** Exercise data follows **

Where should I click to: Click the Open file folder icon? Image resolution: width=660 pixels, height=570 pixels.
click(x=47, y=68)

** End of Exercise data **
** Exercise data follows **

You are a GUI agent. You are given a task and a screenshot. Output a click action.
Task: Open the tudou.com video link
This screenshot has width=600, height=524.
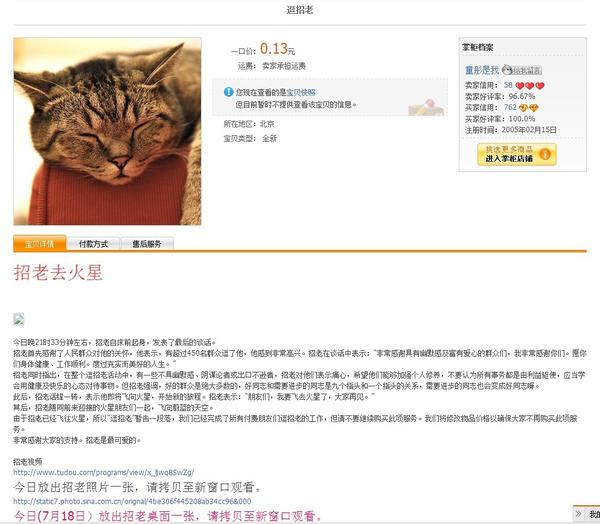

** End of Exercise data **

**Exercise objective**
Scan the entries above for lines with "screenshot" in them, then report how many there are as a plain number.

**Solution**
2